The Institute of Information Processing and Decision Making (IIPDM) at the University of Haifa is an interdisciplinary research institute, providing a unique cooperative research and training environment.

Research at the IIPDM is aimed at unlocking the secrets of the human mind. Institute members and trainees address a wide array of basic and applied research topics relating to perception, attention, memory, metacognition, language, emotions, and decision making. The basic research conducted at the IIPDM deals with issues such as: how we organize the visual input into coherent objects and scenes, how we selectively attend to relevant information, how we recognize objects and faces, how we monitor the accuracy of our memories and knowledge and how this monitoring guides the way we learn and remember, why we remember things that never actually happened, how we acquire and use language, how perceptual and cognitive abilities change over the life span, how emotions are structured and how they relate to semantic knowledge, and how all of these mental processes are instantiated in the brain. The applied research deals with understanding and overcoming the perceptual and cognitive difficulties encountered in human-machine interaction and computer system interfaces, including driving safety research. 

Primarily, the research carried out at the IIPDM employs behavioral methods to understand mental functioning within an information processing framework.
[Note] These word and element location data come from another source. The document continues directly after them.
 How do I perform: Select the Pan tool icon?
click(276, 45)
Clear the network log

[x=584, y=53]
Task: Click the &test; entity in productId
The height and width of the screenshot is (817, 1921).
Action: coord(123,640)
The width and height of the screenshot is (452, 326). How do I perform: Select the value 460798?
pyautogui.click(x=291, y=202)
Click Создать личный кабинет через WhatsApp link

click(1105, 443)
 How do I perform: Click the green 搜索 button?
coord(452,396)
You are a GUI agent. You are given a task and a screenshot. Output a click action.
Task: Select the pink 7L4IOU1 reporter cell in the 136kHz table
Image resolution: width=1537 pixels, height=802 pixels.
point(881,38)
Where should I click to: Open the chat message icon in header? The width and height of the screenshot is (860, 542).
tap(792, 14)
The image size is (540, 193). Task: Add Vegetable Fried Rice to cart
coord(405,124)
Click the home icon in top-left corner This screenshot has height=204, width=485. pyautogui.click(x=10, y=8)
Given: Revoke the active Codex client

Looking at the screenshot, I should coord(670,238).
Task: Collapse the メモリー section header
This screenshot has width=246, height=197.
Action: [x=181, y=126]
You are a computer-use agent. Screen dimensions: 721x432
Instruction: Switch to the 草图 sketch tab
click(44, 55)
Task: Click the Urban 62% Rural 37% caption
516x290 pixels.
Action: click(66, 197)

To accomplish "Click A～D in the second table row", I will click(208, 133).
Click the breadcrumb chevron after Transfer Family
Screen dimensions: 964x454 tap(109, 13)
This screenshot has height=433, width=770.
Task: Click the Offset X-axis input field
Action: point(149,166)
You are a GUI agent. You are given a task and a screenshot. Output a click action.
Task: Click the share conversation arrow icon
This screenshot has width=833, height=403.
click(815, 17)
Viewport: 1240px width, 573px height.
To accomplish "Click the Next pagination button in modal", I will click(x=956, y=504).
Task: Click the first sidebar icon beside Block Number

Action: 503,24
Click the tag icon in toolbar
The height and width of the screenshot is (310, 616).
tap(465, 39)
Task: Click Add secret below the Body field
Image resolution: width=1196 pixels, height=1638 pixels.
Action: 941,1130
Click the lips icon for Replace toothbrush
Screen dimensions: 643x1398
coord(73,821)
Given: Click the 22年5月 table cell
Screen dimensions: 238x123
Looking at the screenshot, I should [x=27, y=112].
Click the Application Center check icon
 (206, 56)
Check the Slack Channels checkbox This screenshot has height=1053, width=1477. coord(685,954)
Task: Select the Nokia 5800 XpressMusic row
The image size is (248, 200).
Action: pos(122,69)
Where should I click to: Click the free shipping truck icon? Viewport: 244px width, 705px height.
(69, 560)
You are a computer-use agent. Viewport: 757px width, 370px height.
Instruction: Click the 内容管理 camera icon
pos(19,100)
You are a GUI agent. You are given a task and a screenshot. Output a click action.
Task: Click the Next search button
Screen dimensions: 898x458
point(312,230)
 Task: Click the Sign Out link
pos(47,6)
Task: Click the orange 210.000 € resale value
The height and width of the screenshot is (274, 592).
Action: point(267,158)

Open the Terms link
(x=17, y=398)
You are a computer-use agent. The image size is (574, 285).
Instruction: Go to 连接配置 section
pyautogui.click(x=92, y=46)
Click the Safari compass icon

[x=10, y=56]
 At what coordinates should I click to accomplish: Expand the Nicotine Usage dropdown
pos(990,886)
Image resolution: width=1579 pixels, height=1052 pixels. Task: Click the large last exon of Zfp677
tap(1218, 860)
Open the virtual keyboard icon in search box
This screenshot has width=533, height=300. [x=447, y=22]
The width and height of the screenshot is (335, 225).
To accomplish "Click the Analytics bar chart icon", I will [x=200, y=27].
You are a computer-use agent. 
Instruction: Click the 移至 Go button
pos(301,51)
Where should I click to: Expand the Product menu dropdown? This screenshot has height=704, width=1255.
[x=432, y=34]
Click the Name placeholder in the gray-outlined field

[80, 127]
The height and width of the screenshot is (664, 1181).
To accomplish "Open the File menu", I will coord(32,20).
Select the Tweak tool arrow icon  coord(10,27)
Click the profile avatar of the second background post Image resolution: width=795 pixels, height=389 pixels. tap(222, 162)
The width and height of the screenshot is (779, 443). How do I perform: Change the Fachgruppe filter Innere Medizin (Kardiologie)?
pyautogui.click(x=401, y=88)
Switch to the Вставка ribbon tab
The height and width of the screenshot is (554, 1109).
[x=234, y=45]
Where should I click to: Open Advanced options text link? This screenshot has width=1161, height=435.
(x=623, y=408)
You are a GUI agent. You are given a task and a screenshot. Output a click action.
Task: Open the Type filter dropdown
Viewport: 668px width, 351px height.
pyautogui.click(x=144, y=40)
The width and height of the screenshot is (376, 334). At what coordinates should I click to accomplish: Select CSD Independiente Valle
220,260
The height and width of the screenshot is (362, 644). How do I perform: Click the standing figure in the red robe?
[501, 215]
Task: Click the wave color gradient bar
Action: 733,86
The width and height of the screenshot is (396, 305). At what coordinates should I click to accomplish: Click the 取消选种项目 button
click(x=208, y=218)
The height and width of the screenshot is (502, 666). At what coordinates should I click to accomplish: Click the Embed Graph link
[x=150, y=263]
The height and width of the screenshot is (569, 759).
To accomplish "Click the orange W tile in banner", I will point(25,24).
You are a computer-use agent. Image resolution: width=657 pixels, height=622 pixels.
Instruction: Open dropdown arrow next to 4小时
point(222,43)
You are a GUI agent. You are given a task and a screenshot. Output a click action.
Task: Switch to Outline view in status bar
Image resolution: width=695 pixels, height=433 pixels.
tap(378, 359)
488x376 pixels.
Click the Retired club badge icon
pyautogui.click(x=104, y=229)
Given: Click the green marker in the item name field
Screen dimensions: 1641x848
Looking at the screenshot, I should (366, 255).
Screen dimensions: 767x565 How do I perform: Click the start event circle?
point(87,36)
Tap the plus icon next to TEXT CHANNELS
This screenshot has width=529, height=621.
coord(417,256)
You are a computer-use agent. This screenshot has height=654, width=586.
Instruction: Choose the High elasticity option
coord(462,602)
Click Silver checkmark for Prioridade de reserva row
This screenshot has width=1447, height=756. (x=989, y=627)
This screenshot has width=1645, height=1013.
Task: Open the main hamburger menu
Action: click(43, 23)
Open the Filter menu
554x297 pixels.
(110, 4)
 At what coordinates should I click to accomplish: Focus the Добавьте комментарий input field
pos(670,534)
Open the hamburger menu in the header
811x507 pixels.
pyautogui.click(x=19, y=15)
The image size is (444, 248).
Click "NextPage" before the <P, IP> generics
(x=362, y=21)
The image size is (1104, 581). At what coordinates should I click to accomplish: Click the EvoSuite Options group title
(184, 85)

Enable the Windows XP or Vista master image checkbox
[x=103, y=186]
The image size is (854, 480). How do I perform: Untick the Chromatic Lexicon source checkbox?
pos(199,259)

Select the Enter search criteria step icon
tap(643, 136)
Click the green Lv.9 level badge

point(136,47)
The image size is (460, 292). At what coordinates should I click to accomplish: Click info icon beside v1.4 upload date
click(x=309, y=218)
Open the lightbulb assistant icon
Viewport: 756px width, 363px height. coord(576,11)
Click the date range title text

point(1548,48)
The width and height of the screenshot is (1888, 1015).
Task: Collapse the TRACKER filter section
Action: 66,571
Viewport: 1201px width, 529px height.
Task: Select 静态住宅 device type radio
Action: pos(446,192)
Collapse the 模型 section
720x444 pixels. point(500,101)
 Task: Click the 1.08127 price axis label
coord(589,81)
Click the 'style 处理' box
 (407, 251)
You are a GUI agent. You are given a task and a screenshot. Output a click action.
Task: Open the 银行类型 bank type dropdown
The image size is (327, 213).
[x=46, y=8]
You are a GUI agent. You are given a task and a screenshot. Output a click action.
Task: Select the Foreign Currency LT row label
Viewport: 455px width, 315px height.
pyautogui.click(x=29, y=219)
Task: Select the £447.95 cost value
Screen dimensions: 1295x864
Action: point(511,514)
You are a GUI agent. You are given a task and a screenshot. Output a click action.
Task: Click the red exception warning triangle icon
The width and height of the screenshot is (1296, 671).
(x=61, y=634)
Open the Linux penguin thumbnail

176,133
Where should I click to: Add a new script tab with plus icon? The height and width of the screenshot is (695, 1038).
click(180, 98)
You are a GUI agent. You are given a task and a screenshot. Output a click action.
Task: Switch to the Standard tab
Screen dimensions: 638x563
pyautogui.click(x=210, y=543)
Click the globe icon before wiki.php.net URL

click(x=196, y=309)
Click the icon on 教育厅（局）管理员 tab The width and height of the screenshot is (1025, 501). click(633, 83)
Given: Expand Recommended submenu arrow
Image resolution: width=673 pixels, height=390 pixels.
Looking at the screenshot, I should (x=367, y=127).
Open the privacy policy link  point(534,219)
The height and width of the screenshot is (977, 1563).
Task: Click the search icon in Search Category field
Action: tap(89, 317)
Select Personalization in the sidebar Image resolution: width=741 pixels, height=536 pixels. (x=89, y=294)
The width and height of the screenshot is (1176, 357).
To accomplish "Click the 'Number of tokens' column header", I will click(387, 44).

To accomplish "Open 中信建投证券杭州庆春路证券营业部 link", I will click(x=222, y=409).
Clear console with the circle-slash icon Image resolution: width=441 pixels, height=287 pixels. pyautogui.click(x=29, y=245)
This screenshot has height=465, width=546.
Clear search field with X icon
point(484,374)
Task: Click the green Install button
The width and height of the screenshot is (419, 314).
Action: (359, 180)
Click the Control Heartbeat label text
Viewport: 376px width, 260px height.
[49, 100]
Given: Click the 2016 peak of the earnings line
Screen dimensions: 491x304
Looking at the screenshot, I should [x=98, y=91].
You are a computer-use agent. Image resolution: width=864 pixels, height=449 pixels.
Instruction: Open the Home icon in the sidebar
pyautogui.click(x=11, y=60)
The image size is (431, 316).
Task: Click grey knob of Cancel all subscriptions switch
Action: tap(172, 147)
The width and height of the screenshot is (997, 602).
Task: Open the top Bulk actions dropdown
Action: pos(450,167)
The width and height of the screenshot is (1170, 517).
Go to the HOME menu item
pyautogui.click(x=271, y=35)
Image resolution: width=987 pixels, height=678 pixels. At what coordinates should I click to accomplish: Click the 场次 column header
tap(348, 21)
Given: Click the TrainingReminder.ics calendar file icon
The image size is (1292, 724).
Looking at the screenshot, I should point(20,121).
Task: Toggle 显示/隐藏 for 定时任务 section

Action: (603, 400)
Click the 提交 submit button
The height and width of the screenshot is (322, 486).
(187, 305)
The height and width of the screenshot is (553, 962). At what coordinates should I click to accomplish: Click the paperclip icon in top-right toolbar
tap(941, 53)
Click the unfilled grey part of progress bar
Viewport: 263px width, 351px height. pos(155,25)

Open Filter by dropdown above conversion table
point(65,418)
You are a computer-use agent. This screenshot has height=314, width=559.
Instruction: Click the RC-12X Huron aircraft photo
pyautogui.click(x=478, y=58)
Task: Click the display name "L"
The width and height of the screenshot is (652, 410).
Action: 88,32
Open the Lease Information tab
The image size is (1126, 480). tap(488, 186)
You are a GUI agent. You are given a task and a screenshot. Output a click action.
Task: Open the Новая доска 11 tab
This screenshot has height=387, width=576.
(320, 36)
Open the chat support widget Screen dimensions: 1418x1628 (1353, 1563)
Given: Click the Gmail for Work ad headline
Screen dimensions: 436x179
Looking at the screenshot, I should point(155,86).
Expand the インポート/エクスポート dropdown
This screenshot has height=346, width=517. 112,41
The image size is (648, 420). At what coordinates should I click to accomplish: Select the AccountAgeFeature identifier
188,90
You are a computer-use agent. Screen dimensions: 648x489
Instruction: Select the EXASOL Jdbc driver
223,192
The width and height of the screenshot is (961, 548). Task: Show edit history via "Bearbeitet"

In addition, with the emergence of cognitive neuroscience and taking an interdisciplinary approach to the understanding of how the mind works, some of the research also employs brain imaging techniques in a quest for identifying the neural mechanisms underlying mental processes.

The IIPDM has a unique structure and philosophy, as a collective research institute operating like a “research kibbutz”: All resources, including lab space, equipment, programming and technical support, are collectively pooled and used by all members of the Institute and their graduate students on a time-sharing basis. As a result, a wide array of laboratory and support facilities is available and efficiently utilized. The collaborative structure of the Institute also fosters fruitful collaborations between the Institute members and gives them a competitive edge in obtaining research and equipment grants from external sources.

The IIPDM was established in 1983 by a group of experimental psychologists at the University of Haifa, sharing a common interest in the broad fields of Cognitive Psychology and Cognitive Science. Its central aims were to foster greater cooperation between the scientists, and to create a research environment in which the researchers share all the resources. This endeavor has proven to be extremely successful.

Affiliated with the IIPDM is the Ergonomics and Human Factors Unit, established in 1993, in which most of the applied research is carried out. Several IIPDM members are also members of the Max Wertheimer Minerva Center for Cognitive Processes and Human Performance, which was established in 1996. It is a joint center that combines the activity of seven senior researchers from The University of Haifa and The Technion. The Center's main purpose is to foster research on human cognition and human performance, including collaborative research between the two groups of the Israeli scientists and between the Israeli scientists and their German colleagues.